On June 29, 1956, President Eisenhower signed a law that led to one of the greatest manmade wonders ever built: The United States Highway System. This act would become the biggest public works project in American history.
“By the late 1930s, writes The Department of Transportation, “the pressure for construction of transcontinental superhighways was building. It even reached the White House, where President Franklin D. Roosevelt repeatedly expressed interest in construction of a network of toll superhighways as a way of providing more jobs for people out of work.
He thought three east-west and three north south routes would be sufficient. Congress, too, decided to explore the concept. The Federal-Aid Highway Act of 1938 directed the chief of the Bureau of Public Roads (BPR) to study the feasibility of a six route toll network. The resultant two-part report, Toll Roads and Free Roads, was based on the statewide highway planning surveys and analysis.

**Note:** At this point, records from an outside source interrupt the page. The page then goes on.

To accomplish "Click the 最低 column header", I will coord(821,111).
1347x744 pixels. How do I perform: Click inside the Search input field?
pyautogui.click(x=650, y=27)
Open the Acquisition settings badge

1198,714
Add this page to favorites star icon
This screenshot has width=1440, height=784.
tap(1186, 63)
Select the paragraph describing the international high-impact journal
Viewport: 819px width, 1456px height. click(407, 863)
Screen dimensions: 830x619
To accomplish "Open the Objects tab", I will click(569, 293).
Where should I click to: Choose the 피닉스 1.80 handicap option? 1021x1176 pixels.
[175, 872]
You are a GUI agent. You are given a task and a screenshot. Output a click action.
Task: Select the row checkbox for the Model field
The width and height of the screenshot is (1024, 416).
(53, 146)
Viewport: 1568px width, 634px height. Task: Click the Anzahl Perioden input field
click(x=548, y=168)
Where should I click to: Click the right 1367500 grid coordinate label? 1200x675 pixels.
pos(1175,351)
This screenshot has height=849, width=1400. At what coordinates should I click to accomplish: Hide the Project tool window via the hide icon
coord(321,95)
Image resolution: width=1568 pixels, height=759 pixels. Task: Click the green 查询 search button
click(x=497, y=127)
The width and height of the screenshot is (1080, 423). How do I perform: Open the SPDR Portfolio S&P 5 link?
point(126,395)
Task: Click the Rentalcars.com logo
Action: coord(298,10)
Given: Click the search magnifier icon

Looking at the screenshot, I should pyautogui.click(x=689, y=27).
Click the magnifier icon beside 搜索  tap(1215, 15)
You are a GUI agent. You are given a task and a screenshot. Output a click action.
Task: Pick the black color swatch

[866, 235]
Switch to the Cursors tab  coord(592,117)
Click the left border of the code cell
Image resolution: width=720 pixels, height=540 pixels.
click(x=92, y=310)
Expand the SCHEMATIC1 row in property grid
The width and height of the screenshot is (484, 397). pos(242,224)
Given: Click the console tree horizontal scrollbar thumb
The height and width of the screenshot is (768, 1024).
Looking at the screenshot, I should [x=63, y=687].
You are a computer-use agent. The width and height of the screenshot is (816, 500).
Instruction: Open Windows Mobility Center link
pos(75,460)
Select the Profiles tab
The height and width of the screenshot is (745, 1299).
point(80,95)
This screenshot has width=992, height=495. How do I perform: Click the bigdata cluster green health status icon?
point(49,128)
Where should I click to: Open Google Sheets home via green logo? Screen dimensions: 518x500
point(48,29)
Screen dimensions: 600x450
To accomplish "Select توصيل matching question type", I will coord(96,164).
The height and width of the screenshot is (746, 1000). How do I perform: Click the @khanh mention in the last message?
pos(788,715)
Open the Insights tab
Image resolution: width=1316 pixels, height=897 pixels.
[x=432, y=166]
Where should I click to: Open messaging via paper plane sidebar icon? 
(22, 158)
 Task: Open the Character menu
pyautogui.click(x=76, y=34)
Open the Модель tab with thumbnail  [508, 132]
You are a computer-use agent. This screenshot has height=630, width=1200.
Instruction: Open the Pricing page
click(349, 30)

Part I of the report asserted that the amount of transcontinental traffic was insufficient to support a network of toll superhighways. Some routes could be self-supporting as toll roads, but most highways in a national toll network would not. Part II, “A Master Plan for Free Highway Development,” recommended a 43,000-kilometer (km) nontoll interregional highway network. The interregional highways would follow existing roads wherever possible (thereby preserving the investment in earlier stages of improvement). More than two lanes of traffic would be provided where traffic exceeds 2,000 vehicles per day, while access would be limited where entering vehicles would harm the freedom of movement of the main stream of traffic.
Within the large cities, the routes should be depressed or elevated, with the former preferable. Limited-access belt lines were needed for traffic wishing to bypass the city and to link radial expressways directed toward the center of the city. Inner belts surrounding the central business district would link the radial expressways while providing a way around the district for vehicles not destined for it. On April 27, 1939, Roosevelt transmitted the report to Congress.”
Although FDR urged Congress to take action, it would take the beginning of the Cold War and a decade and a half for a bill to reach the president’s desk.
President Dwight D. Eisenhower had first realized the value of a national system of roads after participating in the U.S. Army’s first transcontinental motor convoy in 1919; during World War II, he had admired Germany’s autobahn network. In January 1956, Eisenhower called in his State of the Union address (as he had in 1954) for a “modern, interstate highway system.” Later that month, Fallon introduced a revised version of his bill as the Federal Highway Act of 1956. It provided for a 65,000-km national system of interstate and defense highways to be built over 13 years, with the federal government paying for 90 percent, or $24.8 billion. To raise funds for the project, Congress would increase the gas tax from two to three cents per gallon and impose a series of other highway user tax changes. On June 26, 1956, the Senate approved the final version of the bill by a vote of 89 to 1; Senator Russell Long, who opposed the gas tax increase, cast the single “no” vote. That same day, the House approved the bill by a voice vote, and three days later, Eisenhower signed it into law,” notes The History Channel.
Highway construction began almost immediately, employing tens of thousands of workers and billions of tons of gravel and asphalt. The system fueled a surge in the interstate trucking industry, which soon pushed aside the railroads to gain the lion’s share of the domestic shipping market. Interstate highway construction also fostered the growth of roadside businesses such as restaurants (often fast-food chains), hotels and amusement parks. By the 1960s, an estimated one in seven Americans was employed directly or indirectly by the automobile industry, and America had become a nation of drivers.
Legislation has extended the Interstate Highway Revenue Act three times, and it is remembered by many historians as Eisenhower’s greatest domestic achievement.
The Federal Aid Highway Act of 1956 had several positive impacts on the United States that we still experience today. It improved national defense and still allows for the rapid movement of troops, equipment, and supplies across the country. It also enhanced highway safety by separating high-speed interstate traffic from local roads and providing standardized design and safety features and promoted commerce and economic growth by connecting the natoin together.
However, the act certainly has had its critics. The construction of the interstate highway system required the acquisition of vast amounts of land, including rich farmland, which often led to the displacement of communities and the destruction of neighborhoods. The system also contributed to urban sprawl, which led to the decline of city centers, increased dependence on automobiles, and sometimes even dislocated smaller towns that happened to be out of the orbit of large cities.
Still, the interstate highway system continues to be a vital component of the nation’s infrastructure and remains a wonder of the modern world.